Method: The gene expression of Nanog, Sox2 and Oct4 as specific markers for pluripotency as well as the expression of Klf4, Musashi1, Notch1 and Nestin was quantitatively examined using real-time polymerase chain reaction (qPCR) in 4 meningioma sphere cultures derived from intraoperatively obtained specimens. The data were analyzed by applying the comparative delta-delta Ct method. A primary cell culture of each specimen was examined as well. mRNA from commercial cell line (Ben-Men-1) served as reference.
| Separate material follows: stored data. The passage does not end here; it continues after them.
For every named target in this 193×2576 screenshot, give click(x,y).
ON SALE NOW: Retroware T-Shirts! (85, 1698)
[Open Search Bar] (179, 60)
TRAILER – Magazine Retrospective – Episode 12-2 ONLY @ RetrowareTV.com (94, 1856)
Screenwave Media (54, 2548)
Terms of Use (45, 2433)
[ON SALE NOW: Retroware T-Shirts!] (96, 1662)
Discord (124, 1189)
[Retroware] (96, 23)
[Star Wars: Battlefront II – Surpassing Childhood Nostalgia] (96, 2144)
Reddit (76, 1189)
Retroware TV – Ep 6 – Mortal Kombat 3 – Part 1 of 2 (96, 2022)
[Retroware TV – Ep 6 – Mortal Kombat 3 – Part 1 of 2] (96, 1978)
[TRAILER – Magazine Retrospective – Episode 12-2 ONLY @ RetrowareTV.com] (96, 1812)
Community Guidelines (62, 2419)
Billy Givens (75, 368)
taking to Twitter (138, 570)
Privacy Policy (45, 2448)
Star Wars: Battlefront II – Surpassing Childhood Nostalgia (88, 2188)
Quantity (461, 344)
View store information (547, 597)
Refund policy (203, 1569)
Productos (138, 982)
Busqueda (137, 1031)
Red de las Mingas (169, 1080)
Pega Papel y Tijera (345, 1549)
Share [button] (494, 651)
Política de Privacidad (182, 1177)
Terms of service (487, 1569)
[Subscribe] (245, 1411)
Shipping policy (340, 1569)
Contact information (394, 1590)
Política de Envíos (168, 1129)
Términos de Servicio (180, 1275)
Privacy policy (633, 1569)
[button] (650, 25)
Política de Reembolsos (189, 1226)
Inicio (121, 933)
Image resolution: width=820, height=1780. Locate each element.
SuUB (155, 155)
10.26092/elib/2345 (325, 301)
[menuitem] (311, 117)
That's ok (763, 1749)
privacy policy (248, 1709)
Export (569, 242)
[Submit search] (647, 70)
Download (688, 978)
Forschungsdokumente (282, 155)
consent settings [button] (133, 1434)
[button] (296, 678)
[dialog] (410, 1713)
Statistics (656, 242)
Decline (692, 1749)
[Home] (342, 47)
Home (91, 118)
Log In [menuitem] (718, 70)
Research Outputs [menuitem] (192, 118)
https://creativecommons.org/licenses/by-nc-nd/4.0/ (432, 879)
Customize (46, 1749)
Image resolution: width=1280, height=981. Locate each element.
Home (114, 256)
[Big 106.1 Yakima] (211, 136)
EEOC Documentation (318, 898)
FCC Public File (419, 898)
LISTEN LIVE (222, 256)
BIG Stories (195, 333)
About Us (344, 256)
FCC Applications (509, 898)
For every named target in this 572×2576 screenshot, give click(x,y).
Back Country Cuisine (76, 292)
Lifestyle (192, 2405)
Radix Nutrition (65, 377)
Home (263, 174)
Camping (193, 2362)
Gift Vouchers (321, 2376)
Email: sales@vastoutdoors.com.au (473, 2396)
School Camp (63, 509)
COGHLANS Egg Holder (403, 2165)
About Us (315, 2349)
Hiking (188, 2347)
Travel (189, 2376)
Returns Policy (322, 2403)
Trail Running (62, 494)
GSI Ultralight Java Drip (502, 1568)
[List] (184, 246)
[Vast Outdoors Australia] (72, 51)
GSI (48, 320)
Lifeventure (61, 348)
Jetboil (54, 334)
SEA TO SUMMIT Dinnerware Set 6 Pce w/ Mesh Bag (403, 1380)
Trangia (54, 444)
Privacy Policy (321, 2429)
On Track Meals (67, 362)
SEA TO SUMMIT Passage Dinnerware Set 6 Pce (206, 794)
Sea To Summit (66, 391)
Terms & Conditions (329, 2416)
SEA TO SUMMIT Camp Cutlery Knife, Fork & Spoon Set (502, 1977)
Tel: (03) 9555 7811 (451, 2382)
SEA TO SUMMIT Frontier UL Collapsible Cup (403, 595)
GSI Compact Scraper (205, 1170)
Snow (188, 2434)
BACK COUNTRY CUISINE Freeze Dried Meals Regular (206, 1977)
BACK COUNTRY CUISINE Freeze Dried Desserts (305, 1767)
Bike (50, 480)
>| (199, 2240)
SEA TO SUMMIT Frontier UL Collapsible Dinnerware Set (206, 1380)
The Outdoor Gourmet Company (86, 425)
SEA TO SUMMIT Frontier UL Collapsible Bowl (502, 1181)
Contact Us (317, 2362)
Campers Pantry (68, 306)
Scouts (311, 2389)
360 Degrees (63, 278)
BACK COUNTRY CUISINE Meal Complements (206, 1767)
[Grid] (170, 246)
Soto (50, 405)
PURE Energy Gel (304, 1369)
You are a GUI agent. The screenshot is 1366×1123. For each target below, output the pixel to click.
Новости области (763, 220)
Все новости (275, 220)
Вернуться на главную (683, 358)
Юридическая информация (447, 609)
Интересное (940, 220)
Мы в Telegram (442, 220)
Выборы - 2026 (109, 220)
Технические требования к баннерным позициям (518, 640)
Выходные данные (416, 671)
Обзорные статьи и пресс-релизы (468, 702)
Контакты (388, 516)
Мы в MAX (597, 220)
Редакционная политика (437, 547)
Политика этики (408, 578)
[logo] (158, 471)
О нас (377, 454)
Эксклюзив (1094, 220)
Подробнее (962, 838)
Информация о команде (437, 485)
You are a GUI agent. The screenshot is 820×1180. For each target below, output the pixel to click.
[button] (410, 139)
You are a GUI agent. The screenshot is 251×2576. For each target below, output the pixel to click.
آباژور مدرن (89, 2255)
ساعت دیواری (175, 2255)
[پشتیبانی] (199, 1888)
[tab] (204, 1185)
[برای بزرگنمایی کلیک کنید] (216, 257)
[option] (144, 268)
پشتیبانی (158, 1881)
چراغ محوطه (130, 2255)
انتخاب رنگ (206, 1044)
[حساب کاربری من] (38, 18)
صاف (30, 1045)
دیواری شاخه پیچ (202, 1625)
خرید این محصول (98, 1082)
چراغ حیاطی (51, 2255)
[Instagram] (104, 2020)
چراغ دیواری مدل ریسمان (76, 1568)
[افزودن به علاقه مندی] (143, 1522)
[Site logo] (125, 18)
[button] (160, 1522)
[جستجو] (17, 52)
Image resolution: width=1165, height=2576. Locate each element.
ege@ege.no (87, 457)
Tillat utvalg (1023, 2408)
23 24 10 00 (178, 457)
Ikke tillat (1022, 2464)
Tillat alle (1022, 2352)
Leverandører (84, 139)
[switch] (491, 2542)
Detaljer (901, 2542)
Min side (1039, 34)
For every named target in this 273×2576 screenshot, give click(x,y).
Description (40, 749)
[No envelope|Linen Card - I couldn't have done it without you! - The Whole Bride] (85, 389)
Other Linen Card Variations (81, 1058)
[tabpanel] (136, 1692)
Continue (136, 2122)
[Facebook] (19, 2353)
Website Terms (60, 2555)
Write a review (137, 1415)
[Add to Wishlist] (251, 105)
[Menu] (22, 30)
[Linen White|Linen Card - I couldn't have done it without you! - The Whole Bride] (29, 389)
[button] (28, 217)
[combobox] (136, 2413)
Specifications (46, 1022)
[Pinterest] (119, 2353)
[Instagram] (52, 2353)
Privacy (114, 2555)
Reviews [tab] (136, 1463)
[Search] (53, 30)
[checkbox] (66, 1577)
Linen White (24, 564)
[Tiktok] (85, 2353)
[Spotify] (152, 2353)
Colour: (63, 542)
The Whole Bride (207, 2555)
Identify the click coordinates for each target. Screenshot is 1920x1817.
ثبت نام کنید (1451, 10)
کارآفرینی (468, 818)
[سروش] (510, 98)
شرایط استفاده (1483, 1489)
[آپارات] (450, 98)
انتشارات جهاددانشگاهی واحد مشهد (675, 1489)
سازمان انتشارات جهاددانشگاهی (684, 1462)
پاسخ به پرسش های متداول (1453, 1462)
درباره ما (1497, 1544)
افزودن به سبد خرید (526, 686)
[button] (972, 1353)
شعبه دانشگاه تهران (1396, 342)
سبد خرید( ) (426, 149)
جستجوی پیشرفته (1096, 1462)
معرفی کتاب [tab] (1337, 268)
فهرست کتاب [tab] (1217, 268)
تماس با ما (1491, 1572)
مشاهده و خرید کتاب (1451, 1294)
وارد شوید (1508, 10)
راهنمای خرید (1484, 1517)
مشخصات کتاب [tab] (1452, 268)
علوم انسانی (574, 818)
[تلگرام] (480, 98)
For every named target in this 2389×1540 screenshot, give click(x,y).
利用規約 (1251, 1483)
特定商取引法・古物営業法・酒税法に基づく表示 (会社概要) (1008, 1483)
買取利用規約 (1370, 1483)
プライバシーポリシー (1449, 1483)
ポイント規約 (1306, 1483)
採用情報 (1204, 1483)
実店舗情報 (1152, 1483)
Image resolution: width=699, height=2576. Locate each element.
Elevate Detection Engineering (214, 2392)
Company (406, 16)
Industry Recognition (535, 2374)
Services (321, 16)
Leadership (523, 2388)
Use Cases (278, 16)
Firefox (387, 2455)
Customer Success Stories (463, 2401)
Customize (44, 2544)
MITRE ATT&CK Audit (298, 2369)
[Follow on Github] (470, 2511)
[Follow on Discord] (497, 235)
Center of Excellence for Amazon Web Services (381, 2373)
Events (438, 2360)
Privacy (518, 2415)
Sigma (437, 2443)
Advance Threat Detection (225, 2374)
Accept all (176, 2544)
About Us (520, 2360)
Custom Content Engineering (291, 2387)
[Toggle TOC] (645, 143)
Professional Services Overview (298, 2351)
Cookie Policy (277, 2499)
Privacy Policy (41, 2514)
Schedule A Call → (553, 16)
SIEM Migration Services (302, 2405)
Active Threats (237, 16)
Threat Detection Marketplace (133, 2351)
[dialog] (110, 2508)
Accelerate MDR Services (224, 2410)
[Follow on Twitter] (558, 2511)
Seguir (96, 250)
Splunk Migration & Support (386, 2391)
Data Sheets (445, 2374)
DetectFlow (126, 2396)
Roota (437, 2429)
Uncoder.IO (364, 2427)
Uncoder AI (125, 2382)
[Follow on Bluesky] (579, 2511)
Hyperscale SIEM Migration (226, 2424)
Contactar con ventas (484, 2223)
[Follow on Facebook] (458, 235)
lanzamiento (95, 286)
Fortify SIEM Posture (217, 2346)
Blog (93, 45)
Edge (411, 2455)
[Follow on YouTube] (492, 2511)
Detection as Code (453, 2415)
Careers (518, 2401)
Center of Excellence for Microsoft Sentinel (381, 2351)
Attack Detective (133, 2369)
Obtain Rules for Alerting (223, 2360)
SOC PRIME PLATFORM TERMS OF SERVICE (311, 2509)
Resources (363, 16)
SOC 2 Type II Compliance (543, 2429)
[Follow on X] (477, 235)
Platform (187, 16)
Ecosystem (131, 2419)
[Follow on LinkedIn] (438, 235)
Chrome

Results: All tested markers (Nanog, Oct4, Sox2, Musashi1, Klf4, Notch1 and Nestin) were found in meningioma spheres. Compared to primary cultures from the same tissue samples, there was an increased expression of the markers for pluripotency Nanog (9.1 fold; rsph=5.17, rprim=0.56), Oct4 (7.2 fold; rsph=2.75, rprim=0.38) and Sox2 (6.8 fold rsph=2.51, rprim=0.37), but not for Musashi1 (1.09 fold; rsph=2.14, rprim=2.35). In higher passages of the primary cultures, the expression of Musashi1 (until 37.6 fold; rp0=22.20, rp6=0.59) as well as Nanog (6.8 fold; rp0=2.79, rp6=0.42), Oct4 (2.0 fold; rp0=1.24, rp5=0.66) and Sox2 (4.8 fold; rp0=1.30, rp6=0.27) decreased as expected. Notch1 expression did not differ in spheres and primary cell cultures. However, in higher passages (p6) of the primary cell cultures the Notch1 expression rose up to 2 fold.

Conclusions: Markers of pluripotency are overexpressed in meningioma spheres compared to primary cell lines indicating the existence of possible candidates for "stem cell like cells". Our data show that an isolation of these cells from meningeal tissue is possible. However, the impact of these cells on the biological behavior of the tumor still remains an open question.